I've lost 10 pounds, I'm working on getting to bed by 10:30 and up by 6:30, and I have acquired a jogging stroller so I can start getting my body back.  There's a lot to say about ALL of this, but I'm not sure I have the wherewithal to say any of it right now.  See how this happens? Too much to say, not enough words. 
So I'm on a sort of hiatus this year.  I'm not gone, I'll be back now and again, but I think I need a reprieve.
Then again, I could change my mind tomorrow.  I'm funny that way.

Sunday, March 01, 2009

Weekend Exposure 28

?: What fear have you recently faced?
My answer can be found here.

Monday, February 23, 2009

Weekend Exposure 27

?: What are you following
My answer can be found here.

Monday, February 16, 2009

Weekend Exposure 26

?: Where is your heart?
My answer can be found here.



Wednesday, February 11, 2009

Tired.

A neighbor I have not seen in a few weeks saw me at the bus stop this morning.  She asked how the baby is doing, then told me "Wow!
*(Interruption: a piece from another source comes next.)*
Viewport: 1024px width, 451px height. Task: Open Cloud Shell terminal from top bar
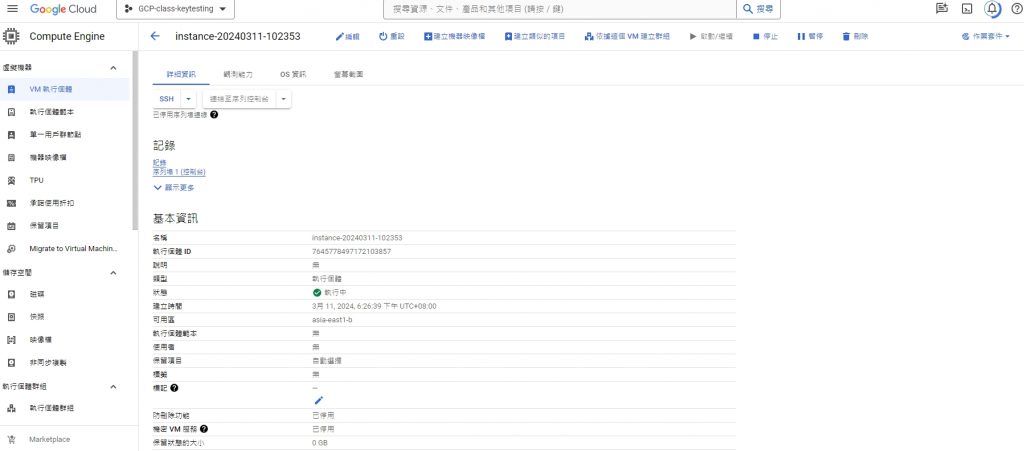pyautogui.click(x=966, y=9)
You look really tired!"
Okay, so that's really not a great thing to say to a frazzled mom.  
I was a little affronted, I'll admit.  The thing is, she's right.  I DO look tired.  I AM tired.
But this afternoon I'm feeling a little less so.  Because Big Daddy had a good interview this morning, and regardless of whether this solves our problem of unemployment or not it was nice to have something positive happen.  I didn't realize how clenched I've been lately.  Medication can be a wonderful thing when you really need it, and - in addition to lessening the inexplicable state of depression -  I have literally felt the Zoloft soothing my anxiety. Until the medication began to relieve it, I didn't realize I was even feeling anxiety.  Since the layoff I have been coping almost miraculously well... for me.  However, after that spot of good news today I could honestly feel my shoulders relax as though a weight had been lifted from them.
I haven't been sleeping well.  I fall asleep well enough once I try, but then I wake up constantly during the night with a feeling of sharp anxiety.  It doesn't help that the kids still wake up and climb into bed with us more often than not, or that Milo has started waking in the night for a 2am feeding.  That said, I think my "tired" has as much to do with stress as it does with lack of sleep.  
I thought there was a point in here somewhere when I started writing.  Now that I'm here, it doesn't feel like that really panned out, does it?  Ah, well.  I guess what I'm trying to say is... I'm still here.  I have not abandoned this project, but I have not been in a place to articulate much lately.  I'm coping fairly well, and I'm enjoying lots of snuggles and giggles and kisses with the boys.  My life at the moment is pretty good, even if it probably includes too much chocolate and too little sex.  I'll be back to form eventually; until then, forgive the sporadic posting and general lack of enthusiasm, won't you?